I have tried before. Many’s the time over the years where I cracked open Moulton’s edition to settle myself down. Chapter one read, chapter two read. Then to chapter three, opening with:
About this time, believing it good for me to settle, and thinking seriously about a companion, my heart was turned to the Lord with desires that He would give me wisdom to proceed therein agreeably to His will, and He was pleased to give me a well-inclined damsel, Sarah Ellis, to whom I was married the 18th of Eighth Month, 1749.
And that’s it. One run-on sentence about courting and marrying his wife. I always put the book down here. I tuck a bookmark in with all good intentions of continuing after dinner. But the book sits on the coffee table till a week or so goes by, whereupon it’s moved to the library area for a month or so until it’s finally reshelved. The bookmarks stays put until a year or two passes and I re-start the Journal with renewed determination.
I know why the sentence stops me. Throughout my twenties and early thirties a lot of my emotional energy was drained in the (mostly Quaker) dating scene. In theory I thought it a good time “for me to settle” and would have been quite content with a “well-inclined damsel.” But the chaos of my personal family history combined with the casual dating culture combined to keep me distracted with the largely-manufactured drama of relationship roller-coasters. For better or worse, if and when I ever write a journal I will have to find a way to talk about the ways this dating era both fed and stunted my spiritual growth.
One of the lesson I learned back in the early 90s when I was editor at New Society Publishers was that I should pay attention when I put a manuscript or book down. The temptation is to chalk it up to tiredness or a busy life but I found there was usually something going on in the text itself that caused me to drop it. When I picked the manuscript back up and re-read the passages on either side of my abandoned bookmark, I found some sort of shift of tone that weakened the book.

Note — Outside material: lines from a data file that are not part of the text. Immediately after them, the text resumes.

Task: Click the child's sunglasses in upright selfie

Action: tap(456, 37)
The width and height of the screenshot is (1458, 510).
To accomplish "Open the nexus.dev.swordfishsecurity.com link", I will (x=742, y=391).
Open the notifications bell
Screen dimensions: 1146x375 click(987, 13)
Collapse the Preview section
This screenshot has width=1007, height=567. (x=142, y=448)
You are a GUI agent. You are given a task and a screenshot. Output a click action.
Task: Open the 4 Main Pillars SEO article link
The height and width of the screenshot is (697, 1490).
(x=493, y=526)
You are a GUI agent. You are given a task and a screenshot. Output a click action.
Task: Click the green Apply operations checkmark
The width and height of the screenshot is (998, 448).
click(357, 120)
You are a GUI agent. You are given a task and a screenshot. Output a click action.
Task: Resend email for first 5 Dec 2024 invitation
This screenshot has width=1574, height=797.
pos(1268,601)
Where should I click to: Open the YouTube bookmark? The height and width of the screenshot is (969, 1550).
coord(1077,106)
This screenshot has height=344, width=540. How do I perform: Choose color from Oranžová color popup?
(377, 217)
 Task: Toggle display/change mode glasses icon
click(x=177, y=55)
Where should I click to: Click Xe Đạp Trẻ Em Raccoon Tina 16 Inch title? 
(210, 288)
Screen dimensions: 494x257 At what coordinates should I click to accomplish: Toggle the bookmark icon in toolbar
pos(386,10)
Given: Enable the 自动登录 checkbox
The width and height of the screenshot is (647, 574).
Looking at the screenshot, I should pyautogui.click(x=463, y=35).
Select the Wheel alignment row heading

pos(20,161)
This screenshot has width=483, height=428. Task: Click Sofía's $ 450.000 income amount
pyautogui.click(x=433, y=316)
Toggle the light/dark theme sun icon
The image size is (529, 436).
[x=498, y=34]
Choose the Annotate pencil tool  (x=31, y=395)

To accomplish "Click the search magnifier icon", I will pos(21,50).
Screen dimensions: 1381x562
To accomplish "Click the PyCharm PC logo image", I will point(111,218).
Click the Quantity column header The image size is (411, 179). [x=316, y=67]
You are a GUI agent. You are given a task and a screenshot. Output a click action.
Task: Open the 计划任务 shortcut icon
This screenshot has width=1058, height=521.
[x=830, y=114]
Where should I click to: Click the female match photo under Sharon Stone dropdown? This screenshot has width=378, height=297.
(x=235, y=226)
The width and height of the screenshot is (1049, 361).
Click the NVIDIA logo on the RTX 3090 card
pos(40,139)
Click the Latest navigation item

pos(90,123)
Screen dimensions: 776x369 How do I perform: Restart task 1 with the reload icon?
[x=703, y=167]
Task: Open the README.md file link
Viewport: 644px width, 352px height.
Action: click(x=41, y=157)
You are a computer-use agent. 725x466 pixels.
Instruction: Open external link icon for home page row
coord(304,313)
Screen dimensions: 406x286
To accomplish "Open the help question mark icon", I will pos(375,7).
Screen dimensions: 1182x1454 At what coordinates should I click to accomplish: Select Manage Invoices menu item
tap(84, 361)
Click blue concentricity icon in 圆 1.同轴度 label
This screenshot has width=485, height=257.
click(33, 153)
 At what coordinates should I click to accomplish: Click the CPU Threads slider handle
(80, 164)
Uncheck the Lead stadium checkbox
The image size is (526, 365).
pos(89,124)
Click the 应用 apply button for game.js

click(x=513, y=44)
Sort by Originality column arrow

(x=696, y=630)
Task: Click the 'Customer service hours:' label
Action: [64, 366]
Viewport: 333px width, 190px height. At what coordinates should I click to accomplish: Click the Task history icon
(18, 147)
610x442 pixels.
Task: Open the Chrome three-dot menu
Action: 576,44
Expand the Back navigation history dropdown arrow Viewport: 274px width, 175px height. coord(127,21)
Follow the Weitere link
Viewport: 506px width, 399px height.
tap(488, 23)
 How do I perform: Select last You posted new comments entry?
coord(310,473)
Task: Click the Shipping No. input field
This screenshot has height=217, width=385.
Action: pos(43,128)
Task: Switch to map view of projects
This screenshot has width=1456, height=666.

I appreciate that Quaker journals are not racy memoirs; they have a specific religious education purpose. But I think it’s natural to look to them for clues about how to live our lives. Samuel Bownas talks a bit about his engagement and David Ferris turns meeting his future wife into quite a humorous story. Perhaps Woolman was such a saintly aesthete that Sarah was simply presented to him with no futher questions. But still, there’s a level of privacy in Woolman’s writings that separates him from us; I’ll return to this is part three.
Before I go: so how did I get through the journal this time? Two things are different now: first, my five year wedding anniversary is only a few weeks away; and second: Woolman’s Journal is now always with me inside my Palm Pilot (courtesy the Christian Classics Etherial Library). A few weeks ago I found myself on the train without reading material and started reading!